Lo guardava minaccioso, come se lo avesse assalito da un momento
all'altro.
Fermo, immobile sulla scrivania di legno, era pericolosamente vicino
al suo caffè amaro senza zucchero e, pensò, se ci
fosse riuscito,
glielo avrebbe volentieri rovesciato in testa, giusto
per
fargliela pagare.
Si fissarono entrambi: l'uno attraverso i suoi occhi blu mare,
che ora erano in burrasca, e l'altro sempre immobile, fermo al suo
posto, appoggiato sulla scrivania a faccia in giù.
Mai
sottovalutare il nemico,
questo aveva imparato Skipper dopo il servizio nei Marines
nelle missioni in Kosovo e Iraq.
Anche se può sembrare calmo, in realtà, nasconde
le più oscure
trame per sorprenderti.
Ma perché, poi, ce l'aveva con lui e sembrava guardarlo,
scrollando
la testa, come se avesse commesso chissà quale crimine?
Era
stata necessità,
non maleducazione, la sua.
<< Non l'hai ancora chiamata per scusarti?
>>
Lo raggiunse la voce del giovane agente Peter che, entrato in
ufficio, gli aveva posato dei documenti sulla sua scrivania e si era
messa a scrutarlo con i suoi occhioni azzurri limpido.

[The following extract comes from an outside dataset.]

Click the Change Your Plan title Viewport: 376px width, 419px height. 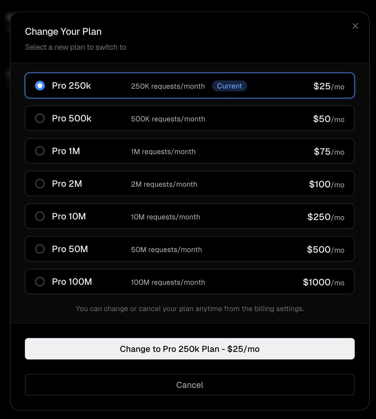pos(63,31)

Skipper sembrò un attimo risvegliarsi dal coma che lo aveva
avvolto
per dei lunghi minuti e si passò la mano sulla faccia per
poi
scompigliarsi la zazzera corta nera. Sospirò.
<< No... >>
Prese
in mano il nemico in questione e controllò il registro delle
chiamate: tre
chiamate rifiutate.
Tutte con lo stesso, dolce,
nome.
<< Ma perché? >>
Sbuffò, all'insistenza a tratti infantile, a tratti
così premurosa,
del giovane soldato e gli rifilò un'occhiataccia.
<< Avresti potuto mandarle almeno un messaggio, sarebbe
stato
cortese da parte tua >>
Lo osservò incrociare le braccia al petto e mettergli il
muso,
gonfiando le guance che, paffute, incorniciavano il suo visetto
così
fresco ma anche delicato, sotto la frangetta bionda.
Piccolo,
giovane, inesperto soldato,
pensò fra sé e sé.
<< Non credo che sarebbe stata una buona idea.
>>
<< Secondo me, invece, hai semplicemente paura, Skipper
>>
Portò lo sguardo, incredulo, sul giovane agente che
ridacchiava modesto, guardandolo con i suoi occhioni color del cielo
primaverile.
<< Cos-cosa? >>
Il piccolo Peter scoppiò, allora, a ridere, non riuscendo
più a
trattenersi e lo lasciò, poco dopo, solo nel suo ufficio,
confondendosi tra il via vai di agenti e militari che gremivano la
centrale.
Il
detective riportò lo sguardo sul suo smartphone
che, fino a quel momento, non aveva abbandonato la sua mano e che,
questa volta, lo guardava, inerte.
Un attacco di nervosismo lo costrinse a lanciare malamente il telefono
sulla scrivania andando, però, a colpire il bicchiere di
caffè che,
indolente, si abbandonò sui fogli e documenti che
affollavano il
tavolo. Tra qualche imprecazione, afferrò, di fretta, dei fazzoletti per pulire il
liquido che, ormai, bagnava anche parte del pavimento.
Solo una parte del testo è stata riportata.